(Data pulled from a collection)
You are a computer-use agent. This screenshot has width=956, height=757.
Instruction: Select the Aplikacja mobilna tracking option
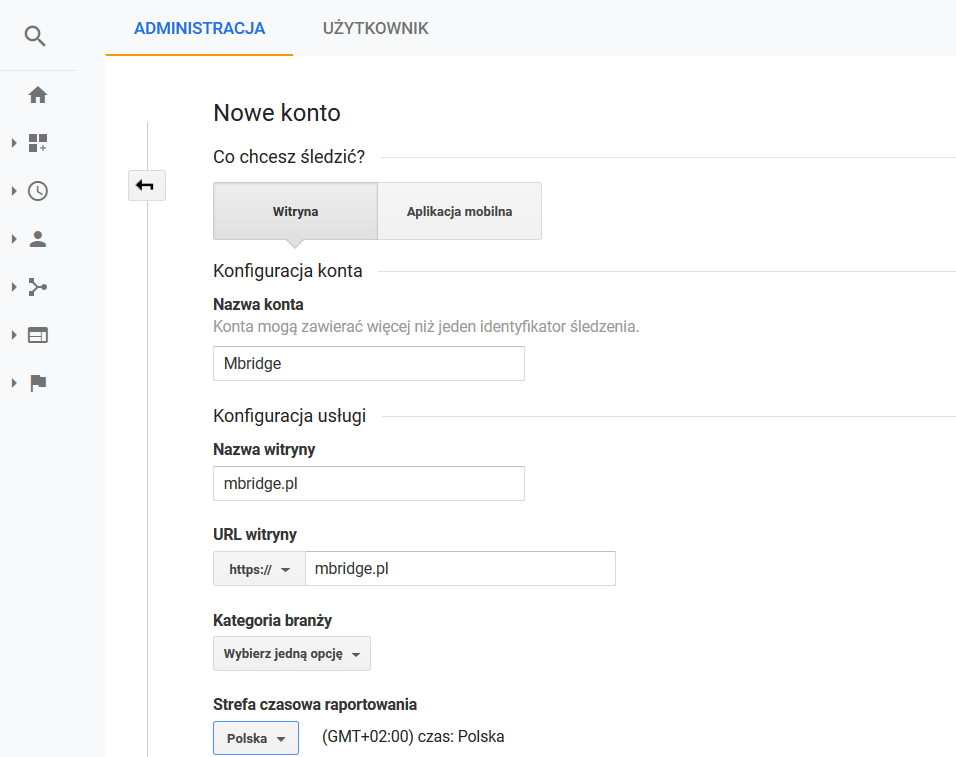tap(460, 211)
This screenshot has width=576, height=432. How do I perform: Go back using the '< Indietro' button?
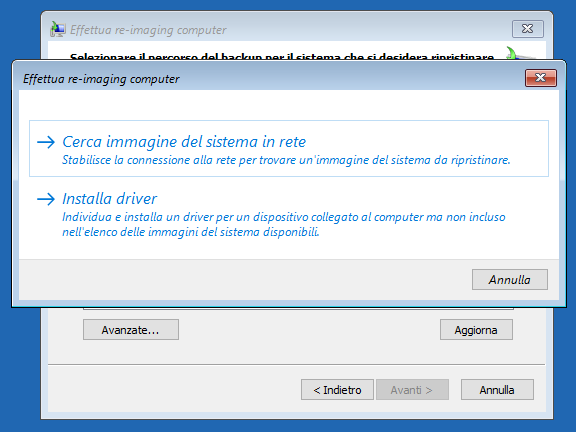(337, 389)
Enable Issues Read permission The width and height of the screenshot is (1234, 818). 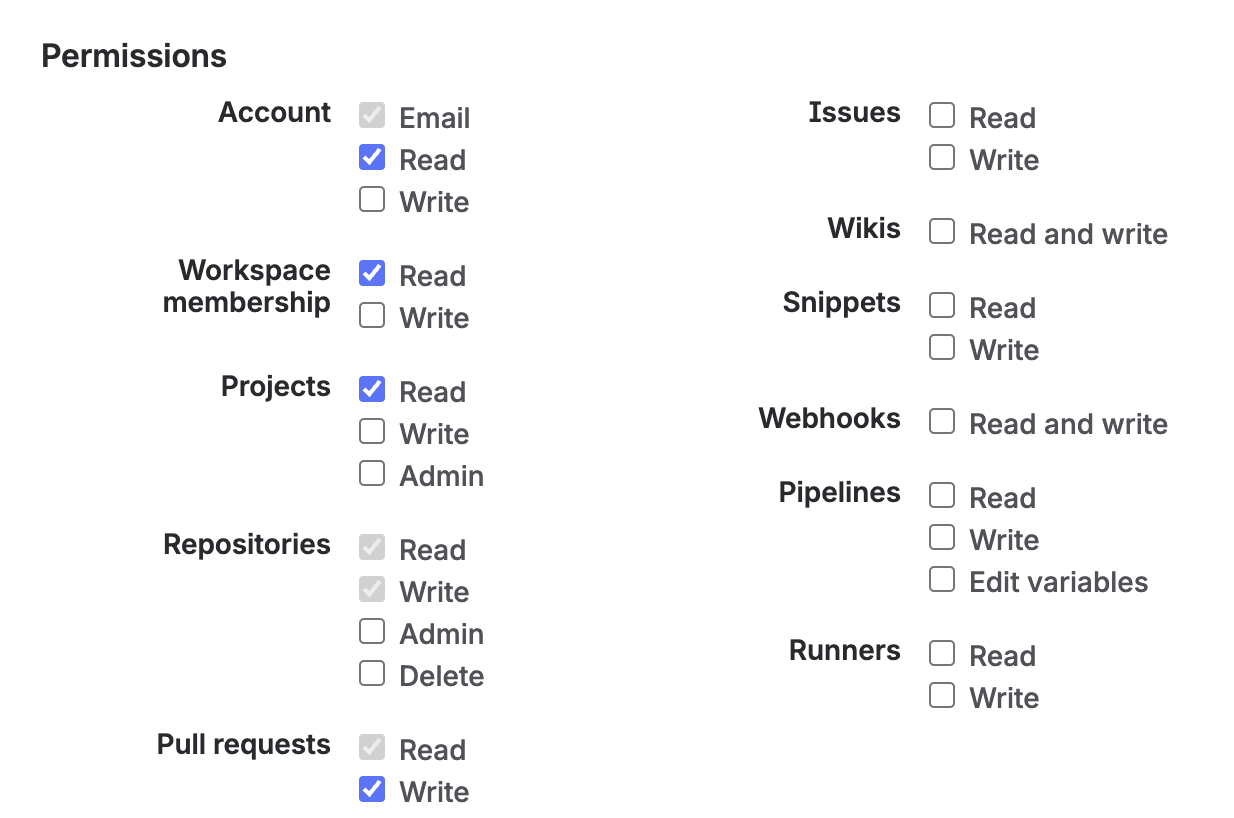(942, 116)
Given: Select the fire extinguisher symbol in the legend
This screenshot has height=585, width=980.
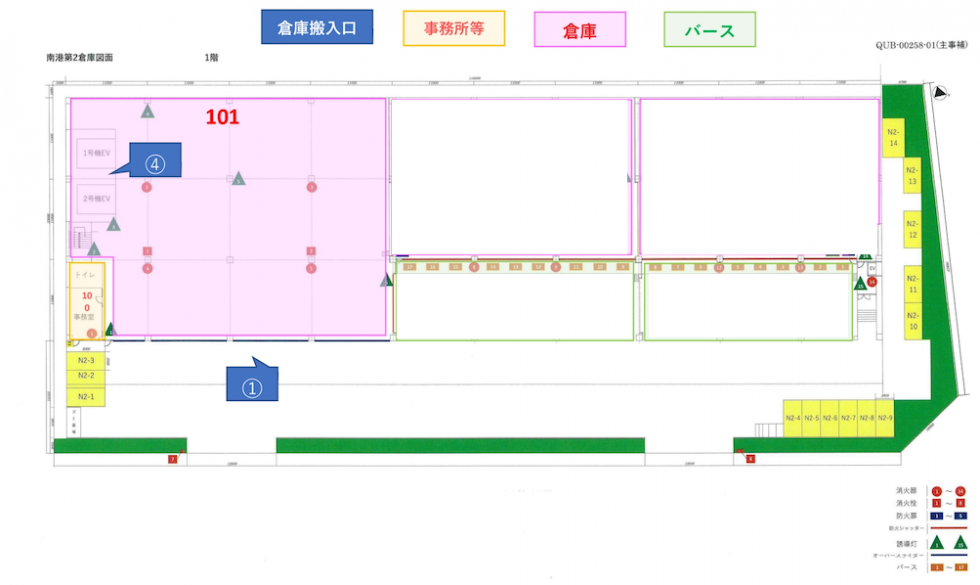Looking at the screenshot, I should [935, 491].
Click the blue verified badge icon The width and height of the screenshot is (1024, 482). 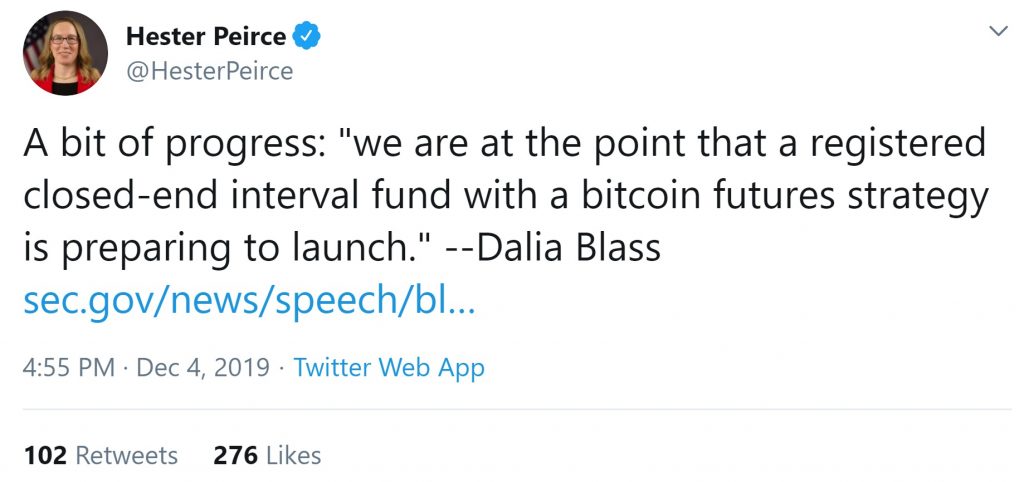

Instructions to follow
Retype the stretch of the listing from the line containing "Given: Select the" through the end of the listing, without including the pictures.

Exercise answer
Given: Select the fire extinguisher symbol in the legend
This screenshot has height=585, width=980.
Looking at the screenshot, I should [935, 491].
Click the blue verified badge icon The width and height of the screenshot is (1024, 482). 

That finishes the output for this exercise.